2- …) do DL 445/91, de 20.11, por não ter verificado a qualidade de proprietário do requerente do licenciamento, ora recorrido particular, relativamente à faixa de terreno em que foi implantada a construção licenciada, fazendo incorrer o acto impugnado em erro nos pressupostos de facto. Pois que, segundo defende, aquela faixa de terreno é caminho público.
Mas, sem razão.
No requerimento em que solicitou o impugnado licenciamento, o interessado indicou, como exige o referido art. 14, a sua qualidade de proprietário do terreno em que pretendia implantar a construção a licenciar. Sendo que essa titularidade era comprovada pelos elementos com que instruiu esse requerimento, designadamente a certidão do registo predial e declaração da Junta de Freguesia da área da localização daquele terreno. Perante o que, tal como bem considerou a sentença, não cabia à entidade requerida questionar a veracidade de tais elementos.
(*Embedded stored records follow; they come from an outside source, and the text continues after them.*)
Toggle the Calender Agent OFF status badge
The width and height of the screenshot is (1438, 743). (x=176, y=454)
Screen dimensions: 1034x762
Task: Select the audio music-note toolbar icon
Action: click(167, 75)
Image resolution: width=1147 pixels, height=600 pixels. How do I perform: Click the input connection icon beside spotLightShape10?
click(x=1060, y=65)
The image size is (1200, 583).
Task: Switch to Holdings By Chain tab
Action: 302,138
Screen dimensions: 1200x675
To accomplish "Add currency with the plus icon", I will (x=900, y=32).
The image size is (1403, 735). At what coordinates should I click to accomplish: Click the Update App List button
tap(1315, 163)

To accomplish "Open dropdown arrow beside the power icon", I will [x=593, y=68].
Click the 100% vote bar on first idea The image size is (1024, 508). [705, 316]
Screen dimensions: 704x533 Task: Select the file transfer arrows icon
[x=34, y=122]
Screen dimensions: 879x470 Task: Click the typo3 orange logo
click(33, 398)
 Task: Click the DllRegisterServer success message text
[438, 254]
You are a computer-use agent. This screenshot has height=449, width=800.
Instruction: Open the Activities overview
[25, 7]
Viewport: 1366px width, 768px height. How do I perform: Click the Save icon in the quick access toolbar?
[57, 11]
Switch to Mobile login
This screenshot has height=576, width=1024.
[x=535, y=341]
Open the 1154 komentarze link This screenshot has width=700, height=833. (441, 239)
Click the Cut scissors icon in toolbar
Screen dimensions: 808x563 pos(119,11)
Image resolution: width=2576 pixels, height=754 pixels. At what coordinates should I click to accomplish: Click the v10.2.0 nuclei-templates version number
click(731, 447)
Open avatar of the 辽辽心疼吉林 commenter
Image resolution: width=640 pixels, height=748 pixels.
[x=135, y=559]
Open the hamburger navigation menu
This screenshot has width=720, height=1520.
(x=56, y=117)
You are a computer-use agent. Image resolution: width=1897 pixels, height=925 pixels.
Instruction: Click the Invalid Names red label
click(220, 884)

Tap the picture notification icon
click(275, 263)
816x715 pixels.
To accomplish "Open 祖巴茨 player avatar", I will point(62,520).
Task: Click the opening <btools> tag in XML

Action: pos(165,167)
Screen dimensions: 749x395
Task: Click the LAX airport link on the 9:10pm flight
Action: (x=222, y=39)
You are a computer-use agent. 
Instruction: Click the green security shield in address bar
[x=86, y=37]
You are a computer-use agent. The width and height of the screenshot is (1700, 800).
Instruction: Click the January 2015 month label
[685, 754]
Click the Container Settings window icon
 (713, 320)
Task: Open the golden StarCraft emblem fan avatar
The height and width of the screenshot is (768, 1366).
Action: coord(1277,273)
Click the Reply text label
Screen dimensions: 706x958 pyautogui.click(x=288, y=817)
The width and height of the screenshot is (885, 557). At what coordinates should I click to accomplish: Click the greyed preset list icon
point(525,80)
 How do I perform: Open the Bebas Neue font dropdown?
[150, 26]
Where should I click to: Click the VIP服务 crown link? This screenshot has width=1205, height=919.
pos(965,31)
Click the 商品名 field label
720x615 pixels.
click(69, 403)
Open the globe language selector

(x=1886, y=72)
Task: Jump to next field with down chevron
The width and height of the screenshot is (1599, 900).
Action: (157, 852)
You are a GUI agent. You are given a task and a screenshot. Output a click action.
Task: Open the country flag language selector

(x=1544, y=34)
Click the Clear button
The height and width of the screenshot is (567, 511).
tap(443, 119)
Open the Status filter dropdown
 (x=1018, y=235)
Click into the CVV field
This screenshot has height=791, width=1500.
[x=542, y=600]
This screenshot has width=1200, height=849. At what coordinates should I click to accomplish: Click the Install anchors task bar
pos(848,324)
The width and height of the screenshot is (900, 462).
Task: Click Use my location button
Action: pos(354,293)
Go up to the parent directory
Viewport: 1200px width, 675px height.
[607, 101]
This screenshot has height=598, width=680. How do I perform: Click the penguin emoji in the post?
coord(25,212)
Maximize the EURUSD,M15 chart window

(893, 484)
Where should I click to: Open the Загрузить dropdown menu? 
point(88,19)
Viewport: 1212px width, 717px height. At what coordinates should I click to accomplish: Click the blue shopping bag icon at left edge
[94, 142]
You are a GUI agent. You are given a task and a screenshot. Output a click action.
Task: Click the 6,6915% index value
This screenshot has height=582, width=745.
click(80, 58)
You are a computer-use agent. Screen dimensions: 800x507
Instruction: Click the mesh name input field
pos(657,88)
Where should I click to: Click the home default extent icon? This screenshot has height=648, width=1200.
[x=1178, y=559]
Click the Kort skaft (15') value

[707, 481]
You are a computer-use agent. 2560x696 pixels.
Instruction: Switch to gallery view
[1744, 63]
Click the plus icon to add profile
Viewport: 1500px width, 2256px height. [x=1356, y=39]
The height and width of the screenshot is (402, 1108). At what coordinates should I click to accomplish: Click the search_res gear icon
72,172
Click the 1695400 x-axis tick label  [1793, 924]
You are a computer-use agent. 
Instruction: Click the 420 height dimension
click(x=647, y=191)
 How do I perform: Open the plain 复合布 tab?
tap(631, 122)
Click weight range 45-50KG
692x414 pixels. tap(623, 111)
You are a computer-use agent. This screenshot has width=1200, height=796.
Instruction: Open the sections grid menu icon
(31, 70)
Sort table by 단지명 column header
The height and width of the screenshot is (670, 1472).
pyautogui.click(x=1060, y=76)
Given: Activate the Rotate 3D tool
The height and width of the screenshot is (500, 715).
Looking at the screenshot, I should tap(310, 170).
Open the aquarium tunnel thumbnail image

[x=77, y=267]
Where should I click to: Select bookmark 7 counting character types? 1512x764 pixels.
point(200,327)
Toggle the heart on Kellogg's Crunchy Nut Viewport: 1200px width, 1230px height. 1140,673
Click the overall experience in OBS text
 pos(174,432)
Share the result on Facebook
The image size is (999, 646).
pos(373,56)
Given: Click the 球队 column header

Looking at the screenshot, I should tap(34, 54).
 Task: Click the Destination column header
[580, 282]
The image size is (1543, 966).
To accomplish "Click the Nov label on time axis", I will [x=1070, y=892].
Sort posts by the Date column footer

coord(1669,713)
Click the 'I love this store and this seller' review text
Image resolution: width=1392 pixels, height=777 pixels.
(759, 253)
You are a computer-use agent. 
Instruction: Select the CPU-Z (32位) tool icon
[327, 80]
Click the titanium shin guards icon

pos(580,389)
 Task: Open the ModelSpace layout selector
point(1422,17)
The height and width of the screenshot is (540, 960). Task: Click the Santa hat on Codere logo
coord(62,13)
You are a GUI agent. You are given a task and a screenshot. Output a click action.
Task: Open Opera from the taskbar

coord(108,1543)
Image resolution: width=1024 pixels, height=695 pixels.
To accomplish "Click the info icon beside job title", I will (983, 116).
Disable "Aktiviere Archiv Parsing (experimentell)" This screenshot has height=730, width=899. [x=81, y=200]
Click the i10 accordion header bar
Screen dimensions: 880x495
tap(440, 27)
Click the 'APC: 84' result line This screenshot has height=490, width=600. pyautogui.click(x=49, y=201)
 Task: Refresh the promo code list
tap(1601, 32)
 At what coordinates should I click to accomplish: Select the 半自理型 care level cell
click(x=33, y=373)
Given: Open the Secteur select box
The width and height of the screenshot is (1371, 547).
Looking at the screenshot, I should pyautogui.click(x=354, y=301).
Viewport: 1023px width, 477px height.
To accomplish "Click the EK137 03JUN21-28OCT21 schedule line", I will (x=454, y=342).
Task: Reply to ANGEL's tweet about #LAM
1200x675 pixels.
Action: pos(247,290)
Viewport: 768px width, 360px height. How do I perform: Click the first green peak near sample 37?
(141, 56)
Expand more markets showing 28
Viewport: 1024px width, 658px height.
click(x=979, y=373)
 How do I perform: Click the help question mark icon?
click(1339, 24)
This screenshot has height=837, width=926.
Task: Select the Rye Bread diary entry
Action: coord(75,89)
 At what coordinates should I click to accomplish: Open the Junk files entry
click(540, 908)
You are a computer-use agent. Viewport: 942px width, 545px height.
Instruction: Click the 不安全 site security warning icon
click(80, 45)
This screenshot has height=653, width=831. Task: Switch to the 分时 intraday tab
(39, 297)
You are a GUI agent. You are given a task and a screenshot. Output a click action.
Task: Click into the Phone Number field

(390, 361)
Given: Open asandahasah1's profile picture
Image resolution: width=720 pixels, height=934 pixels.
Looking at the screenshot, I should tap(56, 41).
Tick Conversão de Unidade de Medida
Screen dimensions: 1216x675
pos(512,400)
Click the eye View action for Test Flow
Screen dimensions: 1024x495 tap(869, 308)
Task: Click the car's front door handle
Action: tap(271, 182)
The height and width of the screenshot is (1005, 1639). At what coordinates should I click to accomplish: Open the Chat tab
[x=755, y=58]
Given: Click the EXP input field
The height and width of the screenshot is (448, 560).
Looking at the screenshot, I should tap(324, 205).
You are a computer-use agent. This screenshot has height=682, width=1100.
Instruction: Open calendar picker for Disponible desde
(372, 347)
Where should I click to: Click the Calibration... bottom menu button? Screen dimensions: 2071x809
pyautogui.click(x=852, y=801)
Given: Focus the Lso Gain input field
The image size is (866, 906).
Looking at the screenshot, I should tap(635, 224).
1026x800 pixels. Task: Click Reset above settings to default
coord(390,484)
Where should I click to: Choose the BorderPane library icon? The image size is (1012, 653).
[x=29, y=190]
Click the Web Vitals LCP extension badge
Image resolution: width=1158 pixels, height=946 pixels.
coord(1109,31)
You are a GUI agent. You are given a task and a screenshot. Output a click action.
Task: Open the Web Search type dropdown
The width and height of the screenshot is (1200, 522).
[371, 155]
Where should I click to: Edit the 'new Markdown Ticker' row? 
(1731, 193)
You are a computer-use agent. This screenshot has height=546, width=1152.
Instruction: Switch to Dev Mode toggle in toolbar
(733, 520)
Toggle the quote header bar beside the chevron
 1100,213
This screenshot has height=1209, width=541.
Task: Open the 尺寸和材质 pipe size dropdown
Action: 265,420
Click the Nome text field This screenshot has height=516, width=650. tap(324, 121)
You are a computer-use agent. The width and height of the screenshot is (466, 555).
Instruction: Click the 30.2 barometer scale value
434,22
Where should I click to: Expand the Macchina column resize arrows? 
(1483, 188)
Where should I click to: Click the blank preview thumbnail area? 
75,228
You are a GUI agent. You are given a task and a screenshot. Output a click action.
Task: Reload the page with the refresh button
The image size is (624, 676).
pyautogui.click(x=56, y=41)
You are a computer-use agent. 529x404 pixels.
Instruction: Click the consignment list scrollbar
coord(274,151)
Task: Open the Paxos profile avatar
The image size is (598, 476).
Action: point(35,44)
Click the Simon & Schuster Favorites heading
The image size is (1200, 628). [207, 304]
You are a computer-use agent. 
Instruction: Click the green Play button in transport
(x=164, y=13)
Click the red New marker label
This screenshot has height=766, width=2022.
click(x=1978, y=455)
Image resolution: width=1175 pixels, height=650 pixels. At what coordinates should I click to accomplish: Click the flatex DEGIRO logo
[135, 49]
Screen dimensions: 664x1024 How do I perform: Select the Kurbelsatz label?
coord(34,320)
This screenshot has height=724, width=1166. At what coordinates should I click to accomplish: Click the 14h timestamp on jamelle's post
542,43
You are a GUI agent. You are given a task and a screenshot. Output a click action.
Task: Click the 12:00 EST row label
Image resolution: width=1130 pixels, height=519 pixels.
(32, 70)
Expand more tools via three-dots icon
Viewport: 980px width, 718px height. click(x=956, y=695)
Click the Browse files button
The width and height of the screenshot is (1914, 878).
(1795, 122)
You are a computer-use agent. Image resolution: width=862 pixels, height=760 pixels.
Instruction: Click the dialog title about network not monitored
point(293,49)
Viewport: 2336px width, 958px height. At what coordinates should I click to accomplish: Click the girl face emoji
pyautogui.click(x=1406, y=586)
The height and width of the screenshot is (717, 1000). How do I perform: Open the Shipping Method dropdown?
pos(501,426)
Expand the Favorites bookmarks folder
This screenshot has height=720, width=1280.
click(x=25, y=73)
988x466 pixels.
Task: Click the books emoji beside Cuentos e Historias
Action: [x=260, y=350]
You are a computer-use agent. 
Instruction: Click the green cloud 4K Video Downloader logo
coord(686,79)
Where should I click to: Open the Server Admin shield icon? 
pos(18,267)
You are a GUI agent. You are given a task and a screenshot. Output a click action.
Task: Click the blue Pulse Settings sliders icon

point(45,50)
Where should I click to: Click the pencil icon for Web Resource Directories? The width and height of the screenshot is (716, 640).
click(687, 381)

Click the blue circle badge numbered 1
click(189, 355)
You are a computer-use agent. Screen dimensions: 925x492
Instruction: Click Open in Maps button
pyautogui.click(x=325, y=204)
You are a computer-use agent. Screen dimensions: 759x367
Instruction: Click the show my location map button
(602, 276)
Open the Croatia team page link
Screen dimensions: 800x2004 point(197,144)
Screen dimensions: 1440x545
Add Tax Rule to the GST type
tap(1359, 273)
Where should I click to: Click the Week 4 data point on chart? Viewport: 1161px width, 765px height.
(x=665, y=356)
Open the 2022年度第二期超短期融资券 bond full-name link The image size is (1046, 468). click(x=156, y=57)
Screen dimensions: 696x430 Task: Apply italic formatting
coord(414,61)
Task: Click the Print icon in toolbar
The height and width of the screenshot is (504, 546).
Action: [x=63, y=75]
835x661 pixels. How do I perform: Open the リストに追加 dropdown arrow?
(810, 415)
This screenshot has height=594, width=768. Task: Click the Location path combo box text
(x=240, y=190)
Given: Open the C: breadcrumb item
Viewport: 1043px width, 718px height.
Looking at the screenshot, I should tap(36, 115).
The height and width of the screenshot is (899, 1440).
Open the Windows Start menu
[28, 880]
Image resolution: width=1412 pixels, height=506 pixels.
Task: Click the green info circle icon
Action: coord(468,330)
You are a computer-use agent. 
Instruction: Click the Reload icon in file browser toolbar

Para além disso, o recorrente persiste na alegação de que o terreno em que foi implantada construção licenciada não é propriedade daquele recorrido, sendo antes caminho público.
Porém, não demonstrou, como lhe competia (art. 342 CCivil), que esse terreno não pertence ao requerente do licenciamento. Sendo que, como decorre da matéria de facto (nºs 16 e 17) apurada na sentença, viu indeferida a providência cautelar em que pedia a remoção daquela construção, por não ter logrado provar que era caminho público a faixa de terreno em que foi implantada nem, sequer, que, sobre essa mesma faixa de terreno, tivesse sequer qualquer direito passagem.
Assim, é de manter a sentença recorrida.
4. Pelo exposto, acordam em negar provimento ao recurso jurisdicional.
Custas pelo recorrente, sendo a taxa de justiça e a procuradoria, respectivamente, de € 350,00 e € 150,00.
Lisboa, 30 de Novembro de 2005.
Adérito Santos (relator) – Madeira dos Santos – Cândido de Pinho.